→ **Extract to read**
========================================

Congress may be seeing the light, but is it the right one?

Published 2:00 pm Thursday, March 17, 2022

Senate moves to make Daylight Saving Time permanent, some experts disagree

 

Lazy summer days with the sunlight painting the sky for longer periods of time makes for beautiful memories for most children experiencing Daylight Savings Time. Workers tend to enjoy the extra time they have after work “to get things done” because there’s still light outside. Families may even feel safer from criminals because the night seems shorter.

Subscribe to our free email newsletter

Get the latest news sent to your inbox

But there’s another – less idyllic – side of Daylight Saving Time: Children crowded around dark bus pickups in the mornings, air conditioners turned up to high thanks to longer times for the sun to beat down on a house. Commuters too tired to see exactly what’s in front of them – especially when they pass that crowed school bus stop.

The U.S. Senate voted unanimously this week to approve what they called the “Sunshine Protection Act.” Cosponsored by Sen. Cindy Hyde-Smith of Brookhaven, the legislation is intended to make Daylight Saving Time the new, permanent standard time.

“The process of having to reset our clocks is an irritatingly outdated practice that we should ditch,” a letter from Hyde-Smith and cosponsor Sen. Marco Rubio states. “We should instead embrace DST as a critically important way to realign daylight time to Americans’ most productive hours, while also improving public health and the American economy.”

In the United States, Daylight Saving Time lasts for 34 weeks, from March to November in states that observe the time change. Observing DST for the entire year will provide “significant health benefits” according to research, the letter says. “Studies suggest that we would see advantages to Americans’ public health, including reduced risks of seasonal depression, cardiac problems and strokes. Children exercise more during DST, and adults spend substantially more time engaged in pedestrian, cycling and other recreational activities.”

The letter said that DST is also expected to boost public safety, reducing traffic accidents as traffic patterns shift to being more in the daylight hours, and reducing crime. A Brookings study suggests it would bring a 27 percent reduction in robberies committed during the evening hour of gained sunlight, with the overall daily rate dropping by 7 percent.

========================================

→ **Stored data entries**
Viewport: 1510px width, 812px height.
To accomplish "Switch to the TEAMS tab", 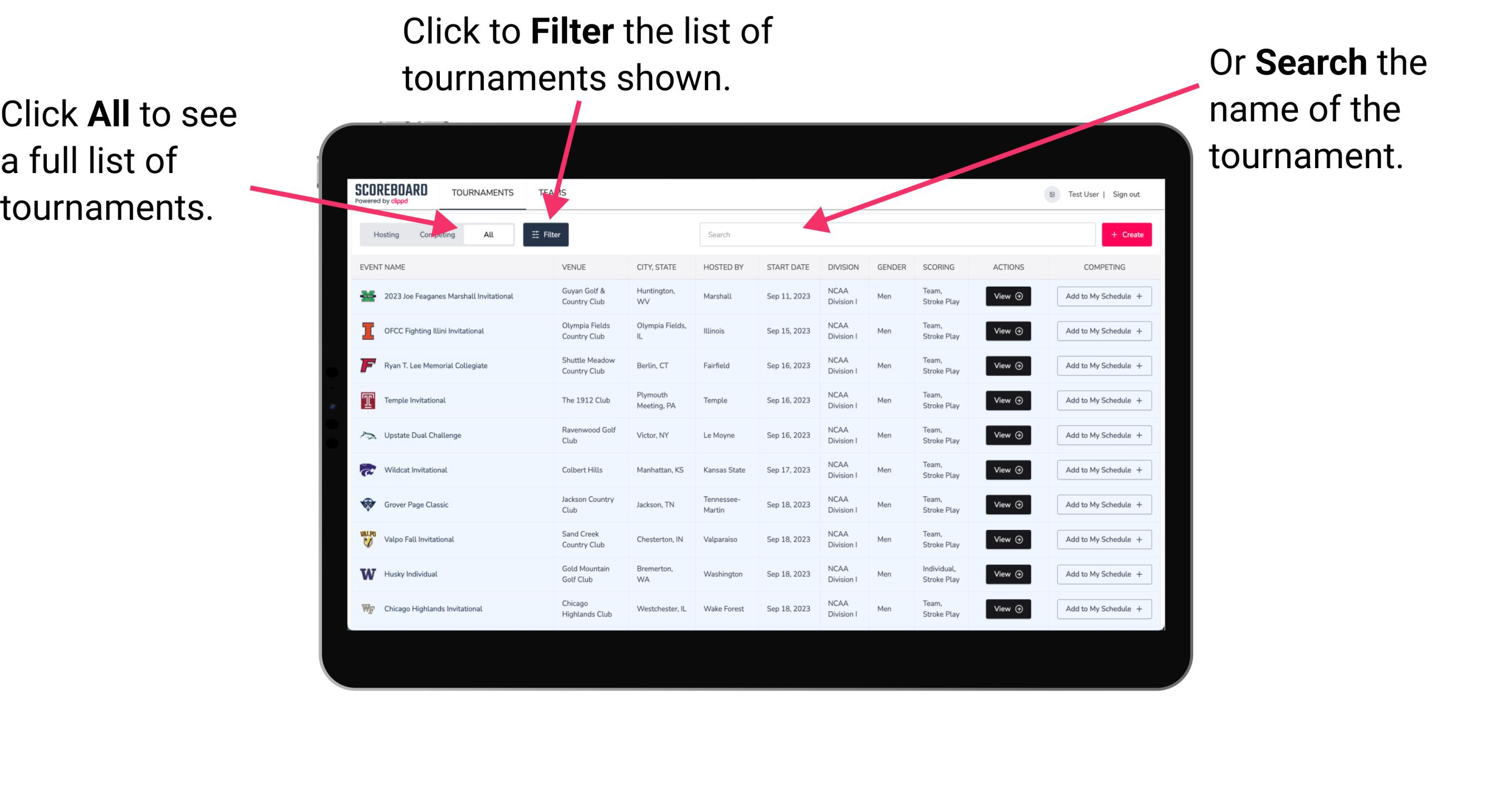I will (x=554, y=192).
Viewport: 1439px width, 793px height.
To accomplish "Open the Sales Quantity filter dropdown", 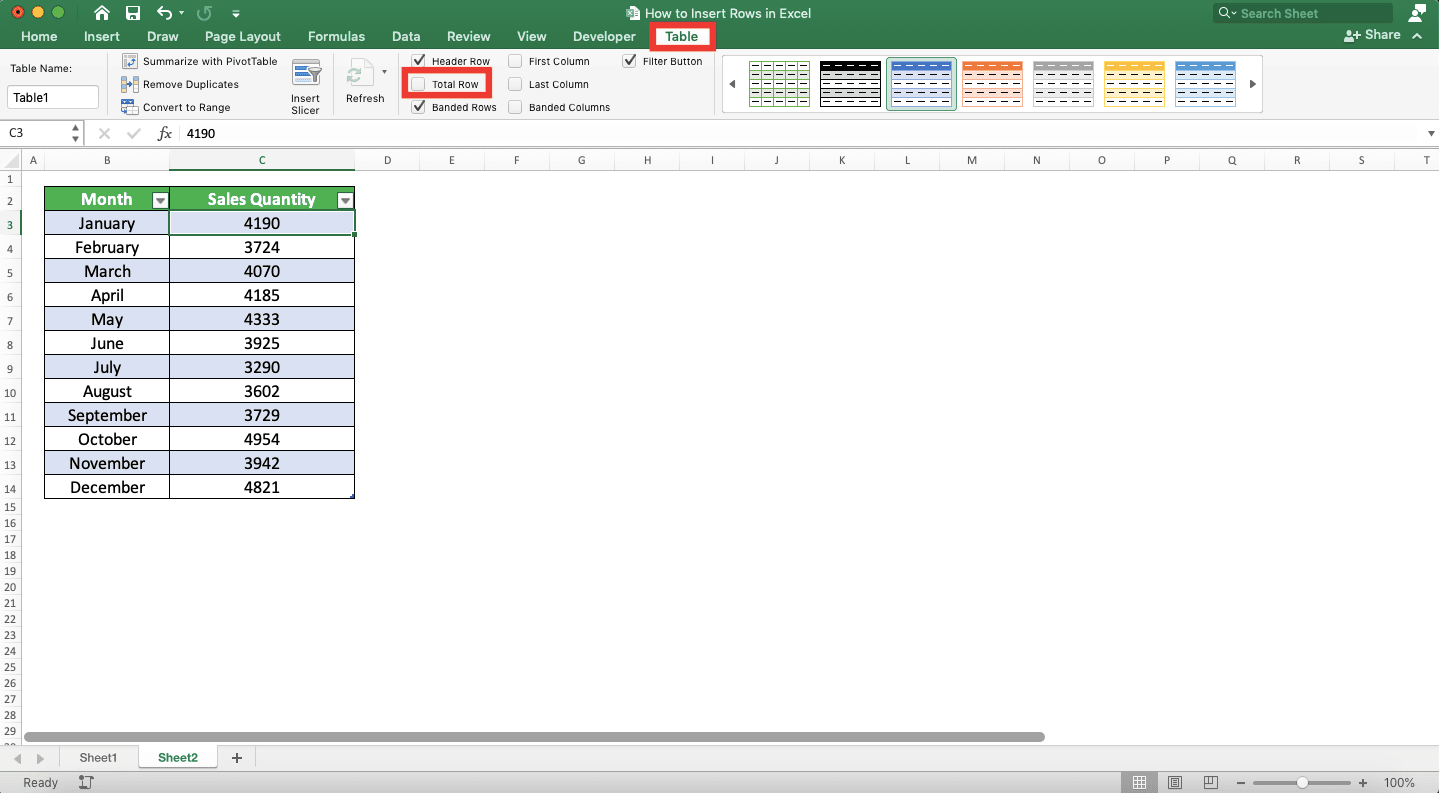I will [x=344, y=199].

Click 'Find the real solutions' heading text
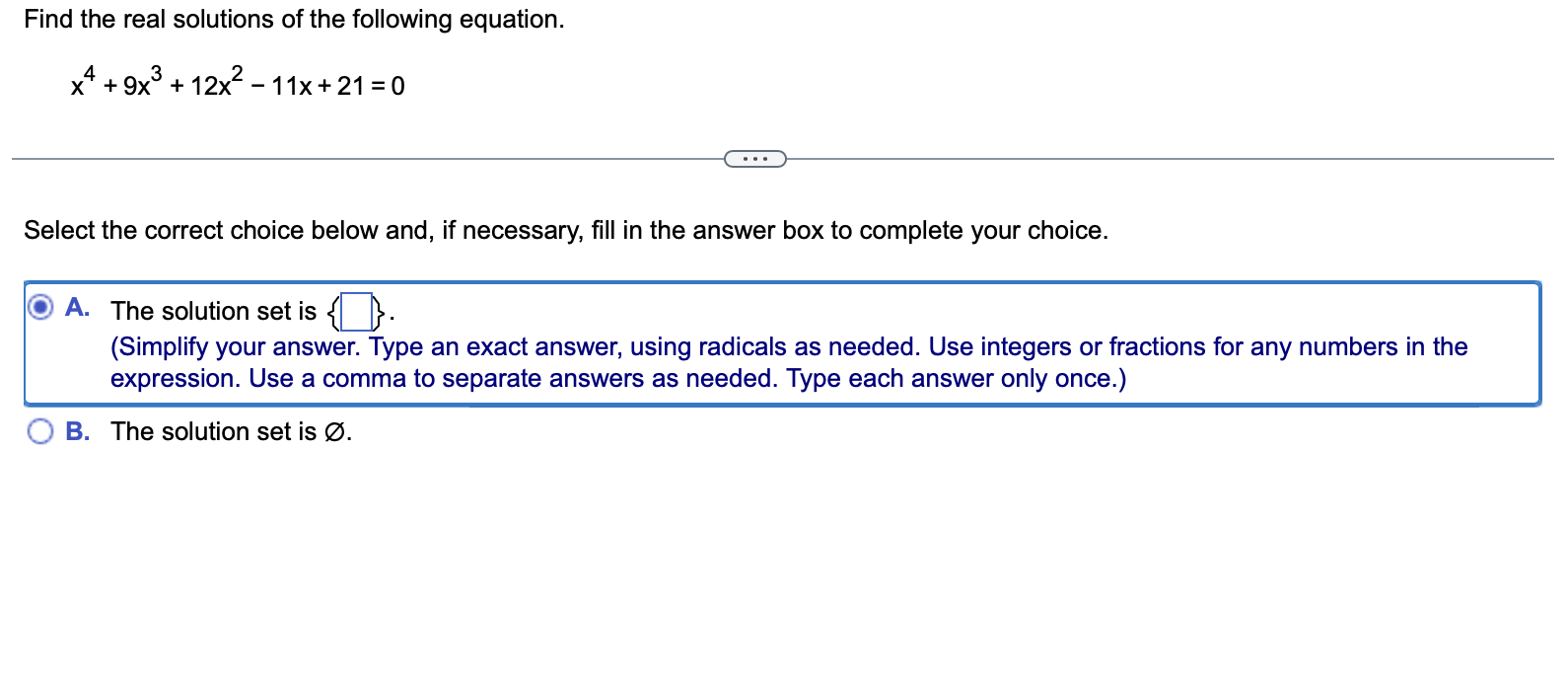click(x=292, y=19)
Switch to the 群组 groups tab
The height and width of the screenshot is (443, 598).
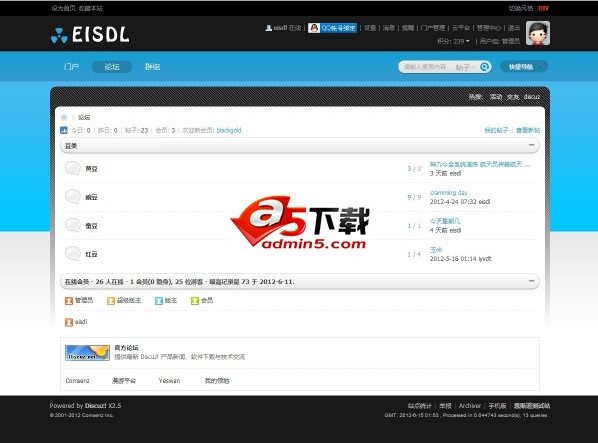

========================================

→ **Exercise set**
**1.** According to the article, for how many weeks does Daylight Saving Time last in the United States?
**2.** Return every line of the rows that contains the string "height", matching case exactly.

→ **Expected outputs**
**1.** 34 weeks

**2.**
Viewport: 1510px width, 812px height.
Viewport: 1439px width, 793px height.
The height and width of the screenshot is (443, 598).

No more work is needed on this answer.